What the foreign minister got, however, was a button that said "peregruzka," which translates into Russian as "overcharge" or "overload" (depending on the context). Oops...

"You got it wrong," Lavrov teased Clinton, but said he would put it on his desk anyway.

So now I've got to wonder--is it the reset button or the overload button that the Obama administration is determined not to hit? I wish I could believe that they don't intend to hit the "overcharge" button, but that, unfortunately, has been the party's game plan from the get-go, so it would be foolish to suppose that suddenly that particular button is off-limits.

But seriously, the task before the Democrats in upcoming days is to insist that everything is going to continue exactly as planned, and that everything is fine and there's no need for resetting or re-framing or re-anything, while feverishly working behind the scenes to throw out all of their ideas that have thus far proved to be unsuccessful, unpopular, or both (mainly both). All of this is geared toward keeping the 2010 mid-term elections from being a complete bloodbath--because if that happens, the preferred 2012 campaign message about not changing horses in midstream is suddenly going to seem ridiculous--and "Vote for Us, because We're Nothing Like--um, Ourselves, for the Past Four Years, But We're Hoping Nobody Notices" is not, historically, the most effective campaign strategy. Just ask John McCain.


Geoff G. said...

Just out of curiosity, what is the Catholic position on the health care bill? I know the Church supports the Stupak amendment (as do I), but is there any sort of moral calculation here regarding the expansion of health care coverage to people who don't have it and the potential lives saved there?

I think the correct way to look at the bill from a pro-life perspective is to see what the costs in human life are with the status quo compared with the costs in human life with any bill that's likely to pass (probably the Senate bill at this point).

Yes, it smacks of ethical and moral calculus, but an improvement is an improvement.

c matt said...

I can't really agree that the Church's opposition to abortion funding in the bill was unforeseeable.
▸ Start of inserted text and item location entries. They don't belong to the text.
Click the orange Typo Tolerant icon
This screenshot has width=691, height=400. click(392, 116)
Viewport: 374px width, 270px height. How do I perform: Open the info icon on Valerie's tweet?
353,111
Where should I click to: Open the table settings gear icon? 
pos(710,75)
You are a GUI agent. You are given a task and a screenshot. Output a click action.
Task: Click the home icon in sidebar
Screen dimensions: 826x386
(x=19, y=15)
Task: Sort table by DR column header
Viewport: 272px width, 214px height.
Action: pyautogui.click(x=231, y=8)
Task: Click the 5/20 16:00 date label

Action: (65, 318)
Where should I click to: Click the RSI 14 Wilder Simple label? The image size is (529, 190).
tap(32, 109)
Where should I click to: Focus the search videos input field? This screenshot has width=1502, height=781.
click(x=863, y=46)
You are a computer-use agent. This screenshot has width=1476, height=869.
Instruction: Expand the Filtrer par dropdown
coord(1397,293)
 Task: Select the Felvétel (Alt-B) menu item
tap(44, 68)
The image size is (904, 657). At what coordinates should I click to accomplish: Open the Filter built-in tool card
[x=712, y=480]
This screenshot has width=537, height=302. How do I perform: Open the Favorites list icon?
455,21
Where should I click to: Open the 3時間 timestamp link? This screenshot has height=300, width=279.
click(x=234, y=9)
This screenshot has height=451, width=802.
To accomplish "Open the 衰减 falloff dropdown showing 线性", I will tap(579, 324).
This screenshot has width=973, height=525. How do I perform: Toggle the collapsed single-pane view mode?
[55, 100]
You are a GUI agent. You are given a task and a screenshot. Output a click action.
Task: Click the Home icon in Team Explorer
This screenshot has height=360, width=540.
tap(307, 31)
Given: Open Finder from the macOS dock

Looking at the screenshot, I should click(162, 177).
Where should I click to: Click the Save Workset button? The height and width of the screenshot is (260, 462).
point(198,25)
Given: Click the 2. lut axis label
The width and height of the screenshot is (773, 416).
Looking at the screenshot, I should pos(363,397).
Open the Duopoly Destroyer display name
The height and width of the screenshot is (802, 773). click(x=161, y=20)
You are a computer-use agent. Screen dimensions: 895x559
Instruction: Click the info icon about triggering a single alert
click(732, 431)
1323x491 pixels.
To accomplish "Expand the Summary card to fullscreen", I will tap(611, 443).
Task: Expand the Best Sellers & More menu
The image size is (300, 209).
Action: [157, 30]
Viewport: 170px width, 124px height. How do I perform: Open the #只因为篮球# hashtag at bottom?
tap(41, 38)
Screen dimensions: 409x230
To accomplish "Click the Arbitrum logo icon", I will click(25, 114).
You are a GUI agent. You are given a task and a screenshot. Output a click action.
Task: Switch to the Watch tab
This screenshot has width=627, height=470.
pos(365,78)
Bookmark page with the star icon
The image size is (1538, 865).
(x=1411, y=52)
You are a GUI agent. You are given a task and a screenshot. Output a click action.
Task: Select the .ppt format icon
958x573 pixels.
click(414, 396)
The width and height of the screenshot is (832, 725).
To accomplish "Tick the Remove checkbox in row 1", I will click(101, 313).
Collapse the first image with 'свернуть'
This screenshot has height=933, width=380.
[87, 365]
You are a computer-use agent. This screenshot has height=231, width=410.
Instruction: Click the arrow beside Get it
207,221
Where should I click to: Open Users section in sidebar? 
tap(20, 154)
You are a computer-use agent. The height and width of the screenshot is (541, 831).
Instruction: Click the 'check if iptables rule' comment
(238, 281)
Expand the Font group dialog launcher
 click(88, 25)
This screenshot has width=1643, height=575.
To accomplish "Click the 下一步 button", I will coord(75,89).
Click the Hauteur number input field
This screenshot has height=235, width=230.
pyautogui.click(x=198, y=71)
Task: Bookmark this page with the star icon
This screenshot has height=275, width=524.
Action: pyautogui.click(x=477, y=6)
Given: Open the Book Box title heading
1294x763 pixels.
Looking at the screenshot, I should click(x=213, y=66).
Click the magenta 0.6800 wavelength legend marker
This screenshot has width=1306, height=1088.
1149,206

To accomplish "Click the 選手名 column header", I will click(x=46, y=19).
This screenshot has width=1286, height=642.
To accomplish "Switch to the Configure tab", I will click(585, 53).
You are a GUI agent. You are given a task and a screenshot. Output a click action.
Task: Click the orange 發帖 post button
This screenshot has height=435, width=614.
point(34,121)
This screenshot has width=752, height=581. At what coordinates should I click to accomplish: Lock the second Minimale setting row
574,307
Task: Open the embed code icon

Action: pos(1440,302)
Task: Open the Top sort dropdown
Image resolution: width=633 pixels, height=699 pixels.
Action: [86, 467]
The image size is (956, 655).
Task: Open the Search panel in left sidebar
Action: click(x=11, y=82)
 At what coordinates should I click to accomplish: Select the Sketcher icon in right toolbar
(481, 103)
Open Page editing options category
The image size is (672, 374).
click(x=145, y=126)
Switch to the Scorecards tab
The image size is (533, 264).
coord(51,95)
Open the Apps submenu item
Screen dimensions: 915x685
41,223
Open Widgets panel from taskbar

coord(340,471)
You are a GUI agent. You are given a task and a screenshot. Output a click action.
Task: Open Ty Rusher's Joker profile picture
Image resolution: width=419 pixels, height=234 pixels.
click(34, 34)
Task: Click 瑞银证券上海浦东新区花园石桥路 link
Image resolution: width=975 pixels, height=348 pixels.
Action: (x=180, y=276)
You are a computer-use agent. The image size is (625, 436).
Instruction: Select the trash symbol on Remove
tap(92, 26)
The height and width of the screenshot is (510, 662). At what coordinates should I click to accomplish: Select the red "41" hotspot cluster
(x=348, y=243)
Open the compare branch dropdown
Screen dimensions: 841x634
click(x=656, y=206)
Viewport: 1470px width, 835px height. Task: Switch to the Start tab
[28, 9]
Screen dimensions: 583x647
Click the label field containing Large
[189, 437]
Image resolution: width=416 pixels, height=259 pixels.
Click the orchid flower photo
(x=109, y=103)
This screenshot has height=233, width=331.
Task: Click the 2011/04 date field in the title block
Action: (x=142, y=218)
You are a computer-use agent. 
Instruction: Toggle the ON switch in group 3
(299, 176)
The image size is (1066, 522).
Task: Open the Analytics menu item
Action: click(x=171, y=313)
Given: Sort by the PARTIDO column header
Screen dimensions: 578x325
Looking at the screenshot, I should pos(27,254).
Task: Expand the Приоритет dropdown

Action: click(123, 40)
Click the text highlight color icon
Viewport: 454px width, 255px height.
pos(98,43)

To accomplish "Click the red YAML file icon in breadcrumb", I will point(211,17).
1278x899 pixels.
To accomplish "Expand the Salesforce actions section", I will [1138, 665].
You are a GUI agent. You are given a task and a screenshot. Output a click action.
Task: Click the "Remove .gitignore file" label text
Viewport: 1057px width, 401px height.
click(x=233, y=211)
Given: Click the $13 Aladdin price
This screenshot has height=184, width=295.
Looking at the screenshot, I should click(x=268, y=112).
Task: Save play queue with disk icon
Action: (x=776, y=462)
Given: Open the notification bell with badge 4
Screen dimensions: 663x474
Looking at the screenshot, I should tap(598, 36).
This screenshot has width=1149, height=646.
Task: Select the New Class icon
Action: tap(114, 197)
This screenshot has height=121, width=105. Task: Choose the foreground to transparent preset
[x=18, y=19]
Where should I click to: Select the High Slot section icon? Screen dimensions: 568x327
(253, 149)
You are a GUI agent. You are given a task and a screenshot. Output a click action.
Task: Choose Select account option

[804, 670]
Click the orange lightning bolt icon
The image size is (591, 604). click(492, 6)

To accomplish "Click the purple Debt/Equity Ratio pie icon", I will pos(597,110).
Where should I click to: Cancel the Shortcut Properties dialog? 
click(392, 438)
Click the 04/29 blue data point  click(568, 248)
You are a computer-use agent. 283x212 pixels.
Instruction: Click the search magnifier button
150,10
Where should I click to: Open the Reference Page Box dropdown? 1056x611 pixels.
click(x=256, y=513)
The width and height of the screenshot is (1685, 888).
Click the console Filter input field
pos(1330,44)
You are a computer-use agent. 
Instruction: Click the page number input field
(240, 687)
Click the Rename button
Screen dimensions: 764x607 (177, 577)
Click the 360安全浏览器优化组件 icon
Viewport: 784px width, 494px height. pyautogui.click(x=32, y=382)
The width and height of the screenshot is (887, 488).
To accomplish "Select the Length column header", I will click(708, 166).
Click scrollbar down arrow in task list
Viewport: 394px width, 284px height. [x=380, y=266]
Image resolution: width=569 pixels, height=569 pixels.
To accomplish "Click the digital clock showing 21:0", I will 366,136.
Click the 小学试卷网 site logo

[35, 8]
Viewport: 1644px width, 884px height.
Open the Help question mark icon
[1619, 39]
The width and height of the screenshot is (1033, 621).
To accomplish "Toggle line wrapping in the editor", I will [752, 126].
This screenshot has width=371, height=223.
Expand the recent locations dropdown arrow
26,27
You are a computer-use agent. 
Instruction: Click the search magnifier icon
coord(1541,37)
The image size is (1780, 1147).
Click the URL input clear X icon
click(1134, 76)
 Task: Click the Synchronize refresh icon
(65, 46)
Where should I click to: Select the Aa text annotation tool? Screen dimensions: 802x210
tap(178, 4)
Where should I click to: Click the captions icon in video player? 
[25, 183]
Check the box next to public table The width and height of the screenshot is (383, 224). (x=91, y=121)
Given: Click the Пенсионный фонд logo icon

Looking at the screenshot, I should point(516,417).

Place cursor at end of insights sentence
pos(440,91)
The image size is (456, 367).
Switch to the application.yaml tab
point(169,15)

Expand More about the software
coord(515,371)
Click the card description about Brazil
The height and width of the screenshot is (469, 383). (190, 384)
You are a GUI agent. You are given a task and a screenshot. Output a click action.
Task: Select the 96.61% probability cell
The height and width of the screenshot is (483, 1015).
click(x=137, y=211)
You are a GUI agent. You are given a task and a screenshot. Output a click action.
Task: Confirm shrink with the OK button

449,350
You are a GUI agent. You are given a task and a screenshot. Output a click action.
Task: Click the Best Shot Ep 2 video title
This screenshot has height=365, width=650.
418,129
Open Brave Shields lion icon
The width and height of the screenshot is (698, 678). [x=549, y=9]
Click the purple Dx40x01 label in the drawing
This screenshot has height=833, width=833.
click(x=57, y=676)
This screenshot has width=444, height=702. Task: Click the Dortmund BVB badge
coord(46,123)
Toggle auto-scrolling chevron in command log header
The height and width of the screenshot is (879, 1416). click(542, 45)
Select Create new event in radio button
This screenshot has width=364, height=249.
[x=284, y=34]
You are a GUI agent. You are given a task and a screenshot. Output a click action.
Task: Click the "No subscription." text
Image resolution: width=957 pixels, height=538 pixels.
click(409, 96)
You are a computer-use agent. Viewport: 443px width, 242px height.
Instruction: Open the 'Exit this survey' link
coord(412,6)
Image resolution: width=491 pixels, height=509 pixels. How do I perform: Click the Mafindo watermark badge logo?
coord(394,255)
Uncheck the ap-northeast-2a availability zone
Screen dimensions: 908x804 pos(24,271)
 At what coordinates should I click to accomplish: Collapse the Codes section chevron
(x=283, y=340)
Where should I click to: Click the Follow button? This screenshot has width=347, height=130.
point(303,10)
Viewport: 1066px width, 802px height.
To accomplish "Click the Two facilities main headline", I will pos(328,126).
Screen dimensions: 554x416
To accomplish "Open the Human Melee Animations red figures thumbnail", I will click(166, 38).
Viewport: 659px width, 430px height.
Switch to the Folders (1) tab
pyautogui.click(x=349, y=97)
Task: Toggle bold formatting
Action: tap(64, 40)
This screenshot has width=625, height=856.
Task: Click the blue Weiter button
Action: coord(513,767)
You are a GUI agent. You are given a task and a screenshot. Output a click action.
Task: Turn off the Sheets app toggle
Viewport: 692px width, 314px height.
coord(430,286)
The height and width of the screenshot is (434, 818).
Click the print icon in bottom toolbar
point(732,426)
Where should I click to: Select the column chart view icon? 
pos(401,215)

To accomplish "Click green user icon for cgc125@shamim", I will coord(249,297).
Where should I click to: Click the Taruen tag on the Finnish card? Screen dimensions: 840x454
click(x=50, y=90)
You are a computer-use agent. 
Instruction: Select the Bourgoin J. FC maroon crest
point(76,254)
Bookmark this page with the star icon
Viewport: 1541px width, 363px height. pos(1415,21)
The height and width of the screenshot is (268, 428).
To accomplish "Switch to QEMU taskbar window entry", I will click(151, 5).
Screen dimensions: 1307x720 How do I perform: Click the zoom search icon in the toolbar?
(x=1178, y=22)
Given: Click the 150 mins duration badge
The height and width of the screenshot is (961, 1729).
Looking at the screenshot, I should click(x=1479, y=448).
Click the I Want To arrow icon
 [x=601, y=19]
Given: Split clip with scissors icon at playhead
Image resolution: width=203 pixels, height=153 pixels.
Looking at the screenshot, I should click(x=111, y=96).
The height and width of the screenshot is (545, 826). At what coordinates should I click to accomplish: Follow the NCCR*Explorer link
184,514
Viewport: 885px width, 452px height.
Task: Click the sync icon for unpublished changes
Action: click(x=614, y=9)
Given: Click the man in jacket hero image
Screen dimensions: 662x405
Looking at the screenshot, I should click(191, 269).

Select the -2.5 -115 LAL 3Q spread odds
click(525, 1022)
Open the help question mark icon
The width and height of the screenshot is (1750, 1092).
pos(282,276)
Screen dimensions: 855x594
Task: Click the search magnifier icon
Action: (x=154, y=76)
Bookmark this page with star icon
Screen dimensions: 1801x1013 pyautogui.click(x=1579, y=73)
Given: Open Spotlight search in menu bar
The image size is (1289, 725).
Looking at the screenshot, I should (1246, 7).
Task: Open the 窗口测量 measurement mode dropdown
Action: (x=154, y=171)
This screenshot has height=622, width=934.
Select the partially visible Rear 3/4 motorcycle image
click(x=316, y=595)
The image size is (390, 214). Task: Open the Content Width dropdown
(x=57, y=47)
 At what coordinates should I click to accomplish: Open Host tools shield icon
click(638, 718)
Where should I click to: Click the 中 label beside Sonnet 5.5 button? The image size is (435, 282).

More accurately, they probably figured the opposition wouldn't be taken seriously by anyone.

Siarlys Jenkins said...

I recently heard a commentary on the Massachusetts senate race presented at a local Democratic Party meeting. I wasn't there because I'm a Democrat, I'm not, I only vote for Democrats because Republicans (the ones who run for office anyway) are so utterly insane. I was there because they were sponsoring a panel discussion on local transit funding, which is of great concern to me.

But I heard the "party line" on Scott Brown. They identify that on most issues, Scott Brown is to the left of Dede Scozaffava. It may be true. That would be a big help for a Republican running in an independent minded state like Massachusetts. I don't know a lot about Scott Brown, because he wasn't mailing his campaign biography to other states. He was running in Massachusetts. I'm pretty sure I know the number one reason he won. The Democratic candidate took the election for granted and didn't bother to campaign. I've seen that syndrome before. It is a sure fire way to inspire voters to turn to your opponent in droves. Voters hate being taken for granted. I don't expect they much appreciate the last minute calls for volunteers from other states to do virtual phone banking into Massachusetts either.

Anonymous said...

Siarlys Jenkins,

you're dreaming.

Anonymous said...

But in an indication Obama was absorbing lessons from the upset Republican victory for U.S. Senate in Massachusetts, he turned to a trusted outside adviser for help in guiding the party's strategy in congressional elections in November.

Always running for office. Governing? Not so much.

Siarlys Jenkins said...

Anonymous, please, show us God has given you the wisdom of Daniel... tell me my dream, because I cannot remember what it was.